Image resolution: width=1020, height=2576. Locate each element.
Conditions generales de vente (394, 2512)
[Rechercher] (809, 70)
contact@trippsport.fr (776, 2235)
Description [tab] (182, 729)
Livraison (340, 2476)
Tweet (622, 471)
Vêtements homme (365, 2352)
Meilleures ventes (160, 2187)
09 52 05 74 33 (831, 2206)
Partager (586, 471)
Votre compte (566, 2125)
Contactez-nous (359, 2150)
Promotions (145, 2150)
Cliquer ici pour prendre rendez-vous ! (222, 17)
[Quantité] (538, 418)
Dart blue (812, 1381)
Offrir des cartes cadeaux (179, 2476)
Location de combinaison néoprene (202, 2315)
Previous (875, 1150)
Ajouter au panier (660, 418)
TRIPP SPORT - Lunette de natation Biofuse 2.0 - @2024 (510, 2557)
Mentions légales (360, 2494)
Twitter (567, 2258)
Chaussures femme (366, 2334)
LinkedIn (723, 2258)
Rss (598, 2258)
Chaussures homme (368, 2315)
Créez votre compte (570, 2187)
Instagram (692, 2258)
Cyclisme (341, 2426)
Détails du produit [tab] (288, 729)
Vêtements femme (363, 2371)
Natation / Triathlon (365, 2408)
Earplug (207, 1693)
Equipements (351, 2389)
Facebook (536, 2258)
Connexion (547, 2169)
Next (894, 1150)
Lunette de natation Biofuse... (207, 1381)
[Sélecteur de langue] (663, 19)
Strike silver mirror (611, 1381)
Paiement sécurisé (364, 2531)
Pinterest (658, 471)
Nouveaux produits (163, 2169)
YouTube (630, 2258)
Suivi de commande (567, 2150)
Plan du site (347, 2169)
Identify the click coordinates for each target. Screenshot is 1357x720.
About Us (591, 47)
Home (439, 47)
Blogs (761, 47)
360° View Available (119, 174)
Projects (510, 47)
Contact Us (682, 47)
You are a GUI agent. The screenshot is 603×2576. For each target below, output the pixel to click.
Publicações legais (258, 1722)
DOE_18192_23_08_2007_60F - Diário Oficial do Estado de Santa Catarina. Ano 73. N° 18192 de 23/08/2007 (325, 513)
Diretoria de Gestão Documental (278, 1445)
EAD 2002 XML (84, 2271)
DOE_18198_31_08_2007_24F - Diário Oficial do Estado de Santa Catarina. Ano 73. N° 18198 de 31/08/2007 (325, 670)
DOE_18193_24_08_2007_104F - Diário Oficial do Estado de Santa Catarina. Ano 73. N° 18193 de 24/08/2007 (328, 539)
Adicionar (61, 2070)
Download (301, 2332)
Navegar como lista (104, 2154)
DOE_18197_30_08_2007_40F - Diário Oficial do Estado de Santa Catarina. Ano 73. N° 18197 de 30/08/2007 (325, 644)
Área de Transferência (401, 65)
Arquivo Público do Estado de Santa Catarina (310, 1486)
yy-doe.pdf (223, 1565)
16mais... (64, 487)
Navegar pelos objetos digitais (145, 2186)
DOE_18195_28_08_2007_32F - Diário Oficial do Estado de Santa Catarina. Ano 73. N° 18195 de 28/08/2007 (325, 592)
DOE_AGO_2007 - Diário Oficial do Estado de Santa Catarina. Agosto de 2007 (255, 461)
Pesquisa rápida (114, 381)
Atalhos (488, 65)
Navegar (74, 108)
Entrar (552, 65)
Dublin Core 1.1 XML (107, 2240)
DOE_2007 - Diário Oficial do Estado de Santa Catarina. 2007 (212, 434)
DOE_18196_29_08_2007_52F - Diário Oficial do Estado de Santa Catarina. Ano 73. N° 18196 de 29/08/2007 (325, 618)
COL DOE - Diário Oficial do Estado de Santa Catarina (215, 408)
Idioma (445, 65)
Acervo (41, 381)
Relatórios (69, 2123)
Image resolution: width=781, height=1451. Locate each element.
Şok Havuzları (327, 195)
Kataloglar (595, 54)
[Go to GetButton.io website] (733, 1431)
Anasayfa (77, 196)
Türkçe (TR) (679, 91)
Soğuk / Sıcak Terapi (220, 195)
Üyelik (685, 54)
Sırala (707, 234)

++++++++++

*AIM*. Extract every one of the lines above and reproduce them word for word, with nothing left out or altered.

*REPLY*.
Image resolution: width=1020, height=2576. Locate each element.
Conditions generales de vente (394, 2512)
[Rechercher] (809, 70)
contact@trippsport.fr (776, 2235)
Description [tab] (182, 729)
Livraison (340, 2476)
Tweet (622, 471)
Vêtements homme (365, 2352)
Meilleures ventes (160, 2187)
09 52 05 74 33 (831, 2206)
Partager (586, 471)
Votre compte (566, 2125)
Contactez-nous (359, 2150)
Promotions (145, 2150)
Cliquer ici pour prendre rendez-vous ! (222, 17)
[Quantité] (538, 418)
Dart blue (812, 1381)
Offrir des cartes cadeaux (179, 2476)
Location de combinaison néoprene (202, 2315)
Previous (875, 1150)
Ajouter au panier (660, 418)
TRIPP SPORT - Lunette de natation Biofuse 2.0 - @2024 (510, 2557)
Mentions légales (360, 2494)
Twitter (567, 2258)
Chaussures femme (366, 2334)
LinkedIn (723, 2258)
Rss (598, 2258)
Chaussures homme (368, 2315)
Créez votre compte (570, 2187)
Instagram (692, 2258)
Cyclisme (341, 2426)
Détails du produit [tab] (288, 729)
Vêtements femme (363, 2371)
Natation / Triathlon (365, 2408)
Earplug (207, 1693)
Equipements (351, 2389)
Facebook (536, 2258)
Connexion (547, 2169)
Next (894, 1150)
Lunette de natation Biofuse... (207, 1381)
[Sélecteur de langue] (663, 19)
Strike silver mirror (611, 1381)
Paiement sécurisé (364, 2531)
Pinterest (658, 471)
Nouveaux produits (163, 2169)
YouTube (630, 2258)
Suivi de commande (567, 2150)
Plan du site (347, 2169)
Identify the click coordinates for each target. Screenshot is 1357x720.
About Us (591, 47)
Home (439, 47)
Blogs (761, 47)
360° View Available (119, 174)
Projects (510, 47)
Contact Us (682, 47)
You are a GUI agent. The screenshot is 603×2576. For each target below, output the pixel to click.
Publicações legais (258, 1722)
DOE_18192_23_08_2007_60F - Diário Oficial do Estado de Santa Catarina. Ano 73. N° 18192 de 23/08/2007 (325, 513)
Diretoria de Gestão Documental (278, 1445)
EAD 2002 XML (84, 2271)
DOE_18198_31_08_2007_24F - Diário Oficial do Estado de Santa Catarina. Ano 73. N° 18198 de 31/08/2007 (325, 670)
DOE_18193_24_08_2007_104F - Diário Oficial do Estado de Santa Catarina. Ano 73. N° 18193 de 24/08/2007 (328, 539)
Adicionar (61, 2070)
Download (301, 2332)
Navegar como lista (104, 2154)
DOE_18197_30_08_2007_40F - Diário Oficial do Estado de Santa Catarina. Ano 73. N° 18197 de 30/08/2007 (325, 644)
Área de Transferência (401, 65)
Arquivo Público do Estado de Santa Catarina (310, 1486)
yy-doe.pdf (223, 1565)
16mais... (64, 487)
Navegar pelos objetos digitais (145, 2186)
DOE_18195_28_08_2007_32F - Diário Oficial do Estado de Santa Catarina. Ano 73. N° 18195 de 28/08/2007 (325, 592)
DOE_AGO_2007 - Diário Oficial do Estado de Santa Catarina. Agosto de 2007 (255, 461)
Pesquisa rápida (114, 381)
Atalhos (488, 65)
Navegar (74, 108)
Entrar (552, 65)
Dublin Core 1.1 XML (107, 2240)
DOE_2007 - Diário Oficial do Estado de Santa Catarina. 2007 (212, 434)
DOE_18196_29_08_2007_52F - Diário Oficial do Estado de Santa Catarina. Ano 73. N° 18196 de 29/08/2007 (325, 618)
COL DOE - Diário Oficial do Estado de Santa Catarina (215, 408)
Idioma (445, 65)
Acervo (41, 381)
Relatórios (69, 2123)
Image resolution: width=781, height=1451. Locate each element.
Şok Havuzları (327, 195)
Kataloglar (595, 54)
[Go to GetButton.io website] (733, 1431)
Anasayfa (77, 196)
Türkçe (TR) (679, 91)
Soğuk / Sıcak Terapi (220, 195)
Üyelik (685, 54)
Sırala (707, 234)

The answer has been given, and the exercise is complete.